Records for this exercise:

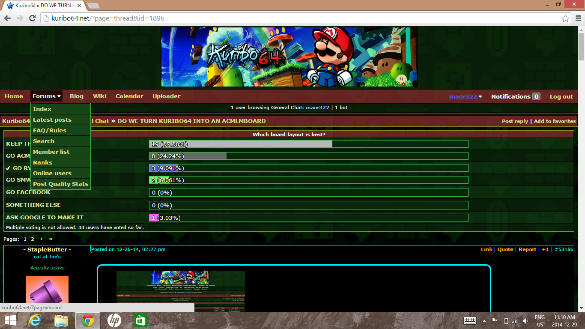Bookmark this page with the star icon

[x=565, y=18]
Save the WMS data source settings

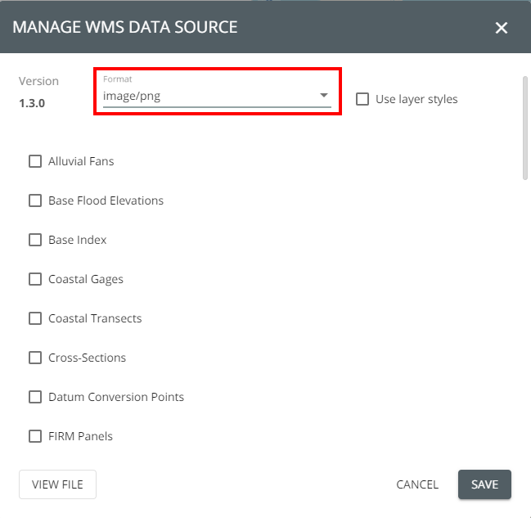click(x=484, y=484)
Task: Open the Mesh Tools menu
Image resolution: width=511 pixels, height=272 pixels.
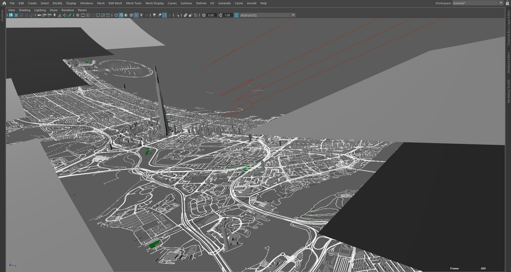Action: [134, 3]
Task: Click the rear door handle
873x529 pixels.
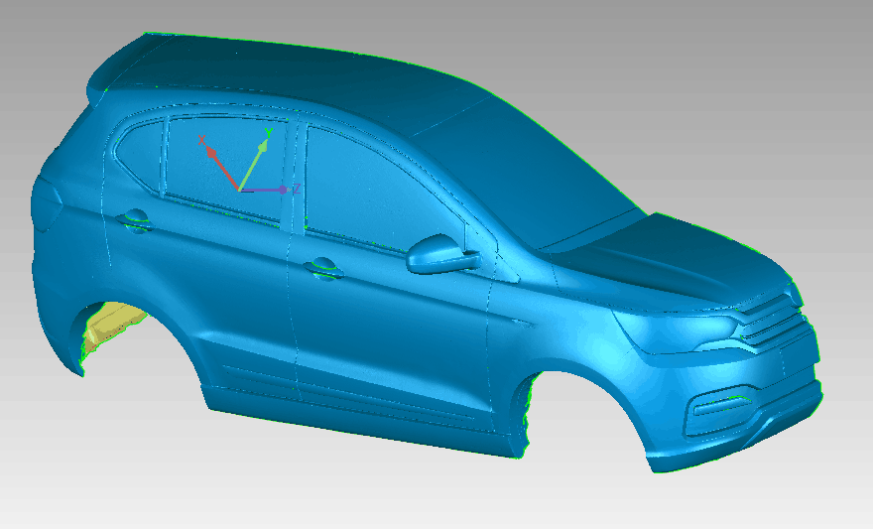Action: coord(135,220)
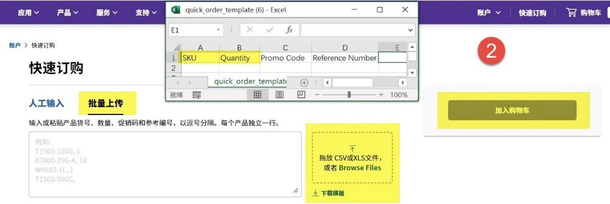Select the 批量上传 tab

tap(106, 103)
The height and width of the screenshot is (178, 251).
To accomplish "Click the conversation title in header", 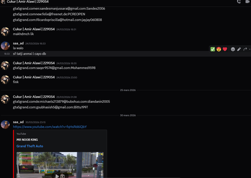I will (x=28, y=2).
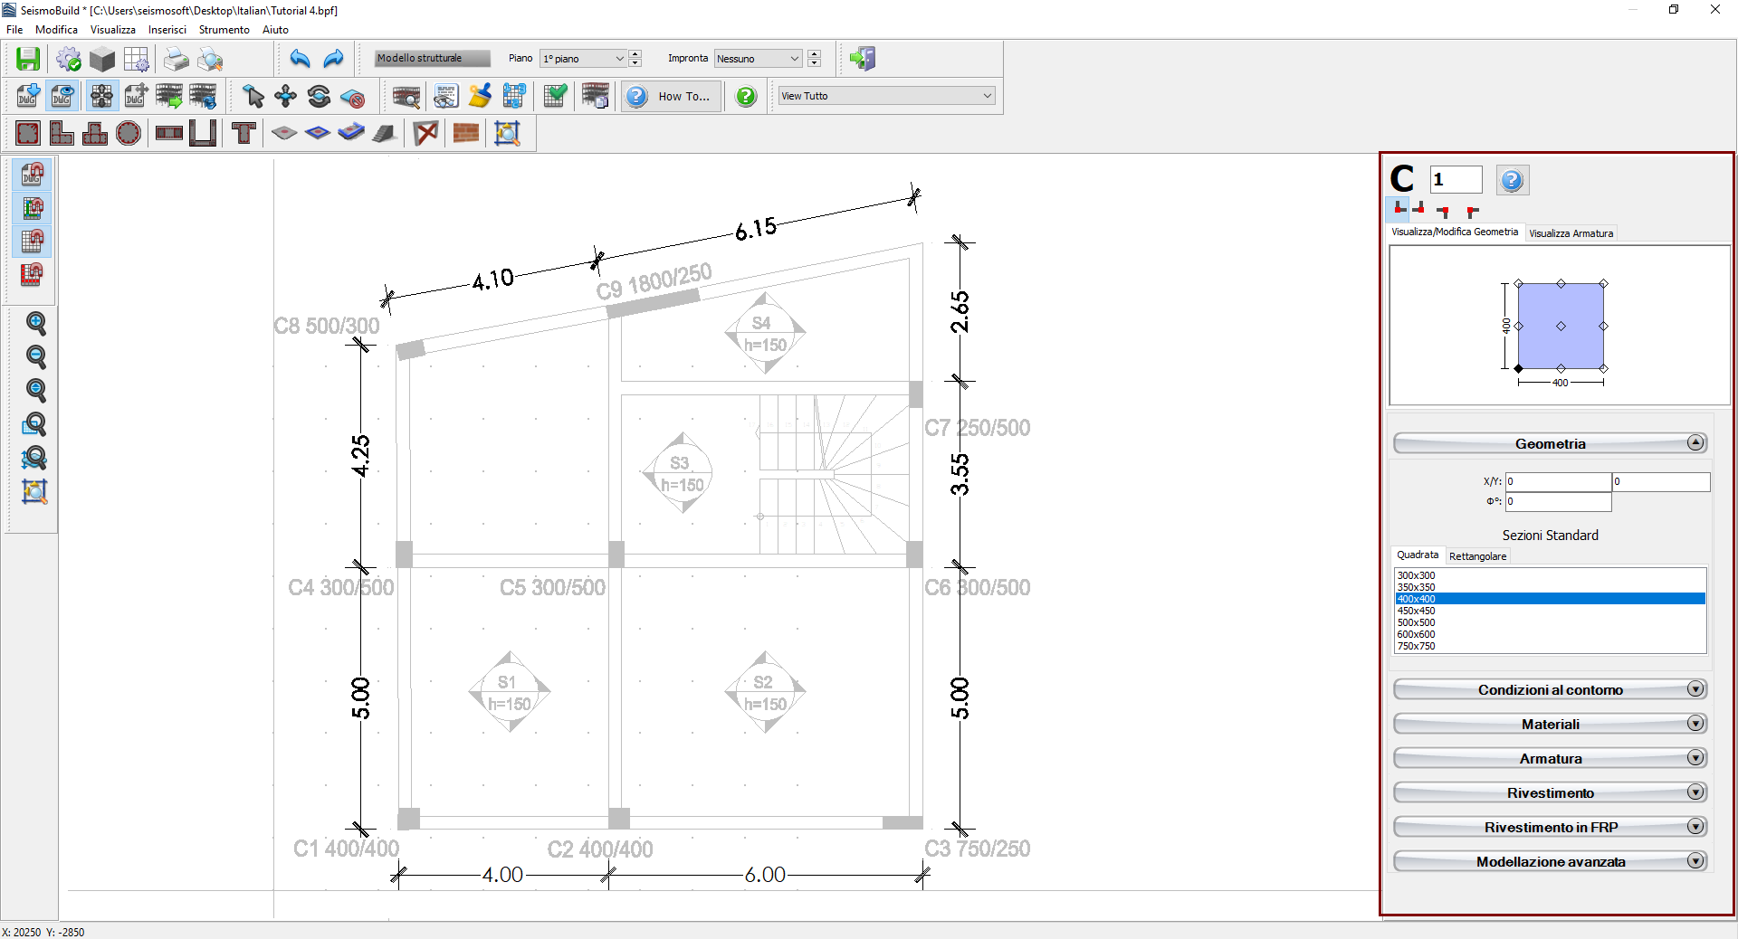Click the green floppy disk save icon
The height and width of the screenshot is (939, 1738).
coord(28,59)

Exercise aim:
Taking the lines of the listing one by one, count those that contain "Task", and answer with the number only.

Response area:
2